Earlier this year I wrote about the problem of diminishing keyword data and offered a number of solutions to overcome this problem. Today I will highlight one specific method of keyword and position mining – server log files.
These days there is no such thing as an absolute ranking position. Different users will see you on different positions in search result based on any number of factors including algorithm variations, user location, device/platform and personalisation. This means that scraping Google from the same machine and measuring your search visibility isn’t the ideal method.
Let me illustrate what I mean by showing you our own ranking data from two different sources for keyword “SEO” in Google Australia:
The above is a comparison chart of scraped Google results (red) and the raw server log files (green) and is a great example of the difference between what you think is happening and what is actually happening in Google’s search results.
It’s Not All Lost
Most Google searches today are encrypted, however there is still a chunk of non-encrypted search traffic you can mine for data. This includes Internet Explorer users who are not signed into any Google services and Chrome/Firefox users who type in http://www.google.com and search from that point on (without logging in).
Try this query and copy the URL on the first result:
Paste it into a text file and you will see something like this:
Interesting parts of this URL are:
- q=seo%20dejan (search query “seo dejan”)
- cd=1 (ranking position “1”)
Now switch this to https:// search and observe what happens to the URL:
The ranking position is still there (cd=1) but the search query (q) is now gone.
Now that we understand the mechanism let’s reflect on what’s actually available and where it sits.
Getting the Data
Most servers are configured to collect raw access log files and some will allow you to easily access this data. Here’s how to find it in Cpanel for example (Raw Access Logs):
Here’s an example from our own log file:
109.149.xx.xx - - [19/Apr/2013:22:49:41 +1000] "GET /google-link-disavow-complete-guide/ HTTP/1.1" 200 17115 "http://www.google.co.uk/url?sa=t&rct=j&q=where+to+download+google+disavow+doc&source=web&cd=3&ved=0CEgQFjAC&url=http%3A%2F%2Fdejanmarketing.com%2Fgoogle-link-disavow-complete-guide%2F&ei=Nj1xUbbwD4nIPKT8gMAC&usg=AFQjCNHdfYgDAS2DT9MvV-Y7Hz1VZomYAg&sig2=YjxMevNdGpOcODRBcH57hQ" "Mozilla/5.0 (Macintosh; Intel Mac OS X 10_8_3) AppleWebKit/536.28.10 (KHTML, like Gecko) Version/6.0.3 Safari/536.28.10" 351593
In the above example we can see that somebody searched google.co.uk for “where to download google disavow doc” and found this page on position 3.
Like I said earlier, you’re not always blessed with a combination of search phrase and the position, but when you do get them together you need to save that data and consider it in your phrase research and keyword performance tracking.
Naturally you don’t want to be doing this manually for every detected keyword/position combination so it might be a good idea to put together a script which automates the process and compiles the data for you in a format that you can use (e.g. CSV or XML).

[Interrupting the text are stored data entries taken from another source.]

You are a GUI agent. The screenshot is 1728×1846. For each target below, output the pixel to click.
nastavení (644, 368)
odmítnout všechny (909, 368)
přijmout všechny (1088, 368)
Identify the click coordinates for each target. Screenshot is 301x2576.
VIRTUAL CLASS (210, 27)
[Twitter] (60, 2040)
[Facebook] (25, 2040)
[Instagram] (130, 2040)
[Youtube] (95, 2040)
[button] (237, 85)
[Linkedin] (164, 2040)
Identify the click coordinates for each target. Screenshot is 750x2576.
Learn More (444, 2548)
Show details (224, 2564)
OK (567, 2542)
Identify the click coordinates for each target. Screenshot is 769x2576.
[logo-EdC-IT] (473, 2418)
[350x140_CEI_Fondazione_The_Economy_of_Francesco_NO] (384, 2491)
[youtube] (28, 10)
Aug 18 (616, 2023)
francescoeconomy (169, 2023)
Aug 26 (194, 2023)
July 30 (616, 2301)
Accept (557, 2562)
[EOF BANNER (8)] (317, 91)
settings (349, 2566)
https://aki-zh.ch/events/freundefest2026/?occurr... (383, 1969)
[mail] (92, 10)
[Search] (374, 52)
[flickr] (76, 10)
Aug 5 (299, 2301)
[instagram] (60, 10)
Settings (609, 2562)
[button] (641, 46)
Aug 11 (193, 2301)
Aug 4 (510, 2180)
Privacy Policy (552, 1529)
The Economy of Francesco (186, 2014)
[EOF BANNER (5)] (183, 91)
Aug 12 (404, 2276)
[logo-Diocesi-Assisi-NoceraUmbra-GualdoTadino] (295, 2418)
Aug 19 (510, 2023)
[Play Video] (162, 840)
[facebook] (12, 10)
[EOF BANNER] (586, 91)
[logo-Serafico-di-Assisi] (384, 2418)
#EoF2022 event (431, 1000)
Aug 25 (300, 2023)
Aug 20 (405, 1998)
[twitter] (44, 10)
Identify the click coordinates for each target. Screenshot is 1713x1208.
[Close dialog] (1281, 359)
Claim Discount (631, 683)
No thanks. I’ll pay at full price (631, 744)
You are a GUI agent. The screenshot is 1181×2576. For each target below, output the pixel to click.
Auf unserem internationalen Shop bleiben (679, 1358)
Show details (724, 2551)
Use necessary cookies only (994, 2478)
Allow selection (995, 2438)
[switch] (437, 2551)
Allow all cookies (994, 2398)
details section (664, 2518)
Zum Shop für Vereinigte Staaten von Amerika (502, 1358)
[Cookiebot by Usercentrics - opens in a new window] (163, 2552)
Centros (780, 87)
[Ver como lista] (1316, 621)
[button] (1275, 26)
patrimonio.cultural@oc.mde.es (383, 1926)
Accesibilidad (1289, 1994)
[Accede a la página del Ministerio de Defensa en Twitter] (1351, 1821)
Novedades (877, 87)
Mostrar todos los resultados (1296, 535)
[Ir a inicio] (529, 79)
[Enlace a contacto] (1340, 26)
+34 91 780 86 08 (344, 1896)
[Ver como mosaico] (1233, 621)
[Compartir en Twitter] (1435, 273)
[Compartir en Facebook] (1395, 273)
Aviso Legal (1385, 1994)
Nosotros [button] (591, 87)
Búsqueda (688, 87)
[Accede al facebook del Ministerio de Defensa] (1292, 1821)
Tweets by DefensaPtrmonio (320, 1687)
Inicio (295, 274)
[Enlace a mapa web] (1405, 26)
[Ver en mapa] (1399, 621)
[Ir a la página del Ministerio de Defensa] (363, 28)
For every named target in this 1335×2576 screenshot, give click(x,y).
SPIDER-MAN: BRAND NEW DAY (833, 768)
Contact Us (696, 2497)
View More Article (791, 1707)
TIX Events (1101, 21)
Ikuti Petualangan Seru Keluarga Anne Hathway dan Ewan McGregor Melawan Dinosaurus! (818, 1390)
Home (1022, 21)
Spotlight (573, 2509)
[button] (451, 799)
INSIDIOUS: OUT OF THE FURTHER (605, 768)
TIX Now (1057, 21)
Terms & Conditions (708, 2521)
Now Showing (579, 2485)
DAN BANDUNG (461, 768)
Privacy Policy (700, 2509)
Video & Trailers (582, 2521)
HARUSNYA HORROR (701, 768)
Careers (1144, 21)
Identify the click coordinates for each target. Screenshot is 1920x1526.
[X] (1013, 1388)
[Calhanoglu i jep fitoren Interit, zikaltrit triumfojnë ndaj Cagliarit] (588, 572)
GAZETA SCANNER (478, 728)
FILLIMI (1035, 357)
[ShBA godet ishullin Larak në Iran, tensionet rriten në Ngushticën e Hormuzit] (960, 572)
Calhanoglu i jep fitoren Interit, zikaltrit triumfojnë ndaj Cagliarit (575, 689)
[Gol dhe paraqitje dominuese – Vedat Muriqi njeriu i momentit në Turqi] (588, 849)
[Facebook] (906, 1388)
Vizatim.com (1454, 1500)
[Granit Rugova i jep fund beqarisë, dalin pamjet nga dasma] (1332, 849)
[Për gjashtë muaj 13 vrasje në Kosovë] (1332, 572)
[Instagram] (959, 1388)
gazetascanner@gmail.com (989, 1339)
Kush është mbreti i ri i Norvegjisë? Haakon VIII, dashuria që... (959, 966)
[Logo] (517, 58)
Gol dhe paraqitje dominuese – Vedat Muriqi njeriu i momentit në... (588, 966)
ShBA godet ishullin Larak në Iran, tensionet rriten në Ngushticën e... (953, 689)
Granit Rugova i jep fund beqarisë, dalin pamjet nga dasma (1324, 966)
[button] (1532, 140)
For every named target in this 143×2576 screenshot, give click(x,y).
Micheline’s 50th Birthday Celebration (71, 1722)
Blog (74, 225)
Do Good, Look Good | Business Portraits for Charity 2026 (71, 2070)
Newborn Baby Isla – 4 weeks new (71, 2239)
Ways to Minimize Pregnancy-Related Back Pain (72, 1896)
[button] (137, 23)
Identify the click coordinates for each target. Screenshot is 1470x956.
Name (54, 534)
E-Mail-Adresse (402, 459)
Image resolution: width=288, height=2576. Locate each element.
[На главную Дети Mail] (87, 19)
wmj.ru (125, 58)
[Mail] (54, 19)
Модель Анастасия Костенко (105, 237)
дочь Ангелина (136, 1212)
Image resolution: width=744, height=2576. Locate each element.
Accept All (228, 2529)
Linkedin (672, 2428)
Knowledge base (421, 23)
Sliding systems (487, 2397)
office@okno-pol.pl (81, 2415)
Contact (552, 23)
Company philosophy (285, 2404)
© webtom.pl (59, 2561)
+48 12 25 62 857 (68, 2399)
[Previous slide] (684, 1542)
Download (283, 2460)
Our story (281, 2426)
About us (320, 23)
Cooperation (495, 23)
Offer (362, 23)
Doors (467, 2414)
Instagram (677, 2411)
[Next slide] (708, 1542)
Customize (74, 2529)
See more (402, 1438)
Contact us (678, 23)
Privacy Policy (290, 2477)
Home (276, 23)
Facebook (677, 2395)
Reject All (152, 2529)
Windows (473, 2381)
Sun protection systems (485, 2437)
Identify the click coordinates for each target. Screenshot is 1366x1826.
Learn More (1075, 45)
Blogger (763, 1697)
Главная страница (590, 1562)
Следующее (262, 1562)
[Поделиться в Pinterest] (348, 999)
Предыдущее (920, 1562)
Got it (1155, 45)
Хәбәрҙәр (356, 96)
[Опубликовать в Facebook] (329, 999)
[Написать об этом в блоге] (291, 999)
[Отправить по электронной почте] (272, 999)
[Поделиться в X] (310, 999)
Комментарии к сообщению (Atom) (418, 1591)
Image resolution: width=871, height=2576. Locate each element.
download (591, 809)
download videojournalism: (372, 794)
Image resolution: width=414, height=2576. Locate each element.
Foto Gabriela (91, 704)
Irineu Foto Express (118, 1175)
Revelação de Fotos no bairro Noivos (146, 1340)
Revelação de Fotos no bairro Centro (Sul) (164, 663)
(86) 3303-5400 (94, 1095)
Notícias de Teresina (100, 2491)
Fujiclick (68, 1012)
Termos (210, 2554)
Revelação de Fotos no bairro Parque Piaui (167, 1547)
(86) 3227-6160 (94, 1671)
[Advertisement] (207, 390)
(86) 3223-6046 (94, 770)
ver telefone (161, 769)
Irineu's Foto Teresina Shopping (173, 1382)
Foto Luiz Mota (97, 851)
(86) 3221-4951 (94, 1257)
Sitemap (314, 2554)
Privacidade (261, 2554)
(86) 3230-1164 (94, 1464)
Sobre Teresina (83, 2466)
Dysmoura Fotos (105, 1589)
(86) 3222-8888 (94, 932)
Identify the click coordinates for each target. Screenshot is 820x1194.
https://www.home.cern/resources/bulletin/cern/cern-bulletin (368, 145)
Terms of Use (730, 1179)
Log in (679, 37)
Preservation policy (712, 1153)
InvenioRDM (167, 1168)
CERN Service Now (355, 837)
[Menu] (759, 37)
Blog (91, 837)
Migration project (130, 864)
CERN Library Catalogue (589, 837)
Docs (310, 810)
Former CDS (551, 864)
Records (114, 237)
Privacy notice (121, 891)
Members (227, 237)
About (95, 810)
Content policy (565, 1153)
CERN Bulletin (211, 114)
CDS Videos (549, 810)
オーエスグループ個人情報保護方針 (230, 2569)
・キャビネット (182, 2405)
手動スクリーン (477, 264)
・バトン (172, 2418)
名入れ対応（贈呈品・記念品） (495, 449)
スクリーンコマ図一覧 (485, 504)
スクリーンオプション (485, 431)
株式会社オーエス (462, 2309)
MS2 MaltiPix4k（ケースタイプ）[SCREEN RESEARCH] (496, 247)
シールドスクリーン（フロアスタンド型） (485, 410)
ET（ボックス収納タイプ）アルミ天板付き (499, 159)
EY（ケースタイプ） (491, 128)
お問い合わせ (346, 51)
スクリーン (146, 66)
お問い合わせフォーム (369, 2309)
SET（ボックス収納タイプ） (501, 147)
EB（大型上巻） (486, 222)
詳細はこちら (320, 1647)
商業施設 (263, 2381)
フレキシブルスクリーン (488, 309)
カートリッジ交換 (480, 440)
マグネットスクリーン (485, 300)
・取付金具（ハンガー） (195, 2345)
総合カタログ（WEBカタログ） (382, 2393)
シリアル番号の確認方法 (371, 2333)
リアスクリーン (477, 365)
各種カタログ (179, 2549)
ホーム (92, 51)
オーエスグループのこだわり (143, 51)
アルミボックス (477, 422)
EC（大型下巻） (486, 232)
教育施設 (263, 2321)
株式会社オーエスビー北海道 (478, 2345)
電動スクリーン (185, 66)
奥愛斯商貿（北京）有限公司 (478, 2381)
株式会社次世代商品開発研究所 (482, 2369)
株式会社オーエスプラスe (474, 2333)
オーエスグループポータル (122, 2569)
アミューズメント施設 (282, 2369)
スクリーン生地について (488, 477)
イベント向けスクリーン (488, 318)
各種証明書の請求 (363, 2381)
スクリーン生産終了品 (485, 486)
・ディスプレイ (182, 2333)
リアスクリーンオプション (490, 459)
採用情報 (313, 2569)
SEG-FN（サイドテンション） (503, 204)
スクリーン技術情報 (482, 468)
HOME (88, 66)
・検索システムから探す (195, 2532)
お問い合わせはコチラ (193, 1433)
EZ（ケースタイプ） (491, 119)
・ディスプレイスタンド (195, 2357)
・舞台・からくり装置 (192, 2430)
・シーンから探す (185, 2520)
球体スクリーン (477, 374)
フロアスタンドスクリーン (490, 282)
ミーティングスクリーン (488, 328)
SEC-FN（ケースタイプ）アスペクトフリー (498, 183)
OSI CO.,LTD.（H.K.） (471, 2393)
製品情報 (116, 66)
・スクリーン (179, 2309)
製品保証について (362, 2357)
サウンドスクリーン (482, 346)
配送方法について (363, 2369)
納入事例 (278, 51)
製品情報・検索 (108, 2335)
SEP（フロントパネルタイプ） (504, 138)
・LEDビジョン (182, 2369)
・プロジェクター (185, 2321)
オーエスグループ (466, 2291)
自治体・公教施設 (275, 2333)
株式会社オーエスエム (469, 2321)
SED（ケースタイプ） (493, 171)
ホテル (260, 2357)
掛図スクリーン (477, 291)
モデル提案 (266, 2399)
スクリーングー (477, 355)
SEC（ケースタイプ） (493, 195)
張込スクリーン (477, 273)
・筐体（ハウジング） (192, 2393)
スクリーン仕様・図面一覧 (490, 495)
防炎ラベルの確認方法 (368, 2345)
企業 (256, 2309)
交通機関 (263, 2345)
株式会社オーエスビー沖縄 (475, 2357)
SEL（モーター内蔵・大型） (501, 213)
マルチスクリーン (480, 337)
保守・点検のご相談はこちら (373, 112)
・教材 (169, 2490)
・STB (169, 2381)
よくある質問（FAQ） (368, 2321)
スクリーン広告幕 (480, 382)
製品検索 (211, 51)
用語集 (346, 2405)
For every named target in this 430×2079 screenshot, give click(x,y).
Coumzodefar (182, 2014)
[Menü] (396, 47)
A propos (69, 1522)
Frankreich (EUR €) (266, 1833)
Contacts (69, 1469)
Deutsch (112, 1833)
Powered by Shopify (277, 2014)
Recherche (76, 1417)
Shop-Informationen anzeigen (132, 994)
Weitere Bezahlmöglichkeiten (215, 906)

We use our own tool which does this for us on a daily basis and are able to track keyword performance through Google’s own search referral URLs:
Additionally we’ve introduced a range of filters (by search engine, keyword, date range…etc):
What I like about it is that it’s completely fresh data and I get to see it soon after the referrer string was added to the log file.
Our development team is currently working on combining server log file data with Google Webmaster Tools keyword reports in order to improve accuracy of search visibility and keyword performance. This will be done without acquiring ranking data in ‘traditional ways’ (read: SERP scraping).
Another interesting way of dealing with the disappearing keyword data was proposed by Alistair Lattimore and is based on attributing keywords to encrypted traffic based on page content. We’re considering this option as well, though it will probably involve creation and maintenance of a ‘mini index’ for each website we wish to track.
I’d love to hear your thoughts and and experience with keyword performance tracking and how you measure search visibility.